Tar and other deposits will condense onto any cold surface inside a stove, especially when burning wood. This can leave a black/brown deposit on the window of the stove that blocks the view of the fire.
A stove with an airwash system has air vents that direct a flow of air down across the glass which helps to stop tar being deposited on the glass.
Burning your stove relatively fast can also help to cut down on deposits as the firebox temperature stays high which means that much less tar is deposited. This can even burn off tar deposited earlier.

What is cleanburn?

When wood burns most of the visible flames are in fact due to gases released by the hot wood. Inside the firebox of a stove the oxygen can quickly become used up and in the absence of oxygen some of these gases remain unburnt and exit up the chimney.
A cleanburning stove generally introduces another supply of air into the firebox, preheated so as to maintain the firebox temperature. This supply of air is often introduced to the firebox through a series of holes which results in jets of air entering the firebox - this means that the air and gases mix well and encourages more complete combustion.
Once a wood stove is running nice and hot you may see jets of burning gas hanging in the firebox where the supply of air enters. It is often quite beautiful.

What is a baffle?

A baffle plate is a plate usually made of metal that sits inside the stove over the firebox. This plate blocks off the direct exit to the chimney which means that the hot flue gases have to travel further before they get out of the stove. This means that there is more time for the flue gases to be mixed with air and fully combust in the firebox and that more heat can be transferred from the firebox to the stove and/or water in the boiler.

So a flue baffle makes the stove more efficient and can increase it's heat output.

In some boiler stoves the boiler forms all or part of the baffle such as the Stratford boiler stoves.

What are firebricks?

Firebricks are found in the firebox of a stove and protect the insides of the stove from the intense heat of the fire.
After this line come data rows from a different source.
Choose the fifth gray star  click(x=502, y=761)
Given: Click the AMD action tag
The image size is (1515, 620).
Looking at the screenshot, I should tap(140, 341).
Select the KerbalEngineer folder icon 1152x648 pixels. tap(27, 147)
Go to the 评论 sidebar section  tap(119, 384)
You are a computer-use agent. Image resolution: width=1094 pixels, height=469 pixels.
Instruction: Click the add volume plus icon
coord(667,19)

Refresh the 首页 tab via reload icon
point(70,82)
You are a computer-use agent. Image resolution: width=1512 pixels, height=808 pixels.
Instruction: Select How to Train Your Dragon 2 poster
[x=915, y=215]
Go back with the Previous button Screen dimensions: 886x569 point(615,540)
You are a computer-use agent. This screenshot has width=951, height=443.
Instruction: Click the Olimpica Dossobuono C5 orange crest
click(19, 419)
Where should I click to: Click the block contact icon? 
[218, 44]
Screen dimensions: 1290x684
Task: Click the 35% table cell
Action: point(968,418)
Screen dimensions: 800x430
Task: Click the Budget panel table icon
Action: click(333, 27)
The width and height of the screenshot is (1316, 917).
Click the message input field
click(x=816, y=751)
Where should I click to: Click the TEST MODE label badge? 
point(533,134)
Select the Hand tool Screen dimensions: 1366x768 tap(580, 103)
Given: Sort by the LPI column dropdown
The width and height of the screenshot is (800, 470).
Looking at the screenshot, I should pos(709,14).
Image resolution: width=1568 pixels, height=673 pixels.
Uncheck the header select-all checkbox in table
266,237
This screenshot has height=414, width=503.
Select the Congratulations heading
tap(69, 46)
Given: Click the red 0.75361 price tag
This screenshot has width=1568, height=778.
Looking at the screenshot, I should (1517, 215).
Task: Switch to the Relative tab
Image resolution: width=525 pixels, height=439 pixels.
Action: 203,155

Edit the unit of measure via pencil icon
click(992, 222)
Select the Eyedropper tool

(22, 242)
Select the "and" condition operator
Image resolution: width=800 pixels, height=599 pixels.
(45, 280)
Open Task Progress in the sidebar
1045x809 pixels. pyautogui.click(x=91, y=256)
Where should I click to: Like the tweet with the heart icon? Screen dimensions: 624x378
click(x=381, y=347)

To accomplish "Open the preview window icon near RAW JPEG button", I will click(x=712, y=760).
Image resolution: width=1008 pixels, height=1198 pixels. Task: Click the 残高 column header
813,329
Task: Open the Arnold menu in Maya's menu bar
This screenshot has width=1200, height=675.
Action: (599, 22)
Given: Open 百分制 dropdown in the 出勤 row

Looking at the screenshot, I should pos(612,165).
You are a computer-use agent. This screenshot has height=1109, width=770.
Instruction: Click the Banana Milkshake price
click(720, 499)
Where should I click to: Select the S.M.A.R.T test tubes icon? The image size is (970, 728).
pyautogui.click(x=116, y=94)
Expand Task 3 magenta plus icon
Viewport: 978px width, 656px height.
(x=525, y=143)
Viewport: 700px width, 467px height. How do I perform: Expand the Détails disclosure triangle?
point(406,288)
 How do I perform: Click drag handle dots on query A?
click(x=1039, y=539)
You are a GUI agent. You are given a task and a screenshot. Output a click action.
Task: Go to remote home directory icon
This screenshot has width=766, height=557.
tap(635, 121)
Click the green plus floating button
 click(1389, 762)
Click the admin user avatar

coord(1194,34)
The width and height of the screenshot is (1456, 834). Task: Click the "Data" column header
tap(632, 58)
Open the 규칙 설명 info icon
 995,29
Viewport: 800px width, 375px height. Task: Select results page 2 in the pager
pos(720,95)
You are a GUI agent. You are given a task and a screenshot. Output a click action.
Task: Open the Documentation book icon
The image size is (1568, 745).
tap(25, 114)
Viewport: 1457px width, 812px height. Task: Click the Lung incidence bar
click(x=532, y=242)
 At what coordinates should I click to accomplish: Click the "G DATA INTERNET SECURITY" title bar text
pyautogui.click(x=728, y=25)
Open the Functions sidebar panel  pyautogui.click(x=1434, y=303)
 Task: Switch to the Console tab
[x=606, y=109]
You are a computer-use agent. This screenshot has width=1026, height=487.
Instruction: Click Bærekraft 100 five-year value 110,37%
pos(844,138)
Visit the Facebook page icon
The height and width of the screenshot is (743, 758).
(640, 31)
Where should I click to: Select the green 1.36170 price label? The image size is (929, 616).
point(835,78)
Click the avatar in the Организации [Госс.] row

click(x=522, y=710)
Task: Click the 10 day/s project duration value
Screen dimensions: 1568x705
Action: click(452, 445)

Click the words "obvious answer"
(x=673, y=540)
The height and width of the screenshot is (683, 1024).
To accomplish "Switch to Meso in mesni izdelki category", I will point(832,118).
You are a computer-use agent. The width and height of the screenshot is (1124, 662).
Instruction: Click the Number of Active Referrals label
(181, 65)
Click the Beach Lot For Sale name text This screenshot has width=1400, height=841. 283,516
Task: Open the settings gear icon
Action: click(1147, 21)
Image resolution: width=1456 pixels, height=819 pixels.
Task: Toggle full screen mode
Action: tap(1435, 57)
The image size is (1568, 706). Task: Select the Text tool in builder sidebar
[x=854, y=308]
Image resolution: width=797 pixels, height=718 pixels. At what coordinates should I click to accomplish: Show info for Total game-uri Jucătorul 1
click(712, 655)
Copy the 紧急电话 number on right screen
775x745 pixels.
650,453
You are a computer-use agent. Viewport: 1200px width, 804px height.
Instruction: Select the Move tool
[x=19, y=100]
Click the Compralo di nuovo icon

Modern firebricks are often made from vermiculite a light highly insulating material that not only protects the inside of the stove but also increases the temperature in the firebox thus increasing efficiency.
Many boiler stoves have a wraparound boiler which forms the back and sides of the firebox so firebricks are often unnecessary in these boiler stoves.
In boiler stoves with clip in boilers the boiler replaces the firebricks at the back of the stove and the firebricks at the sides remain in place.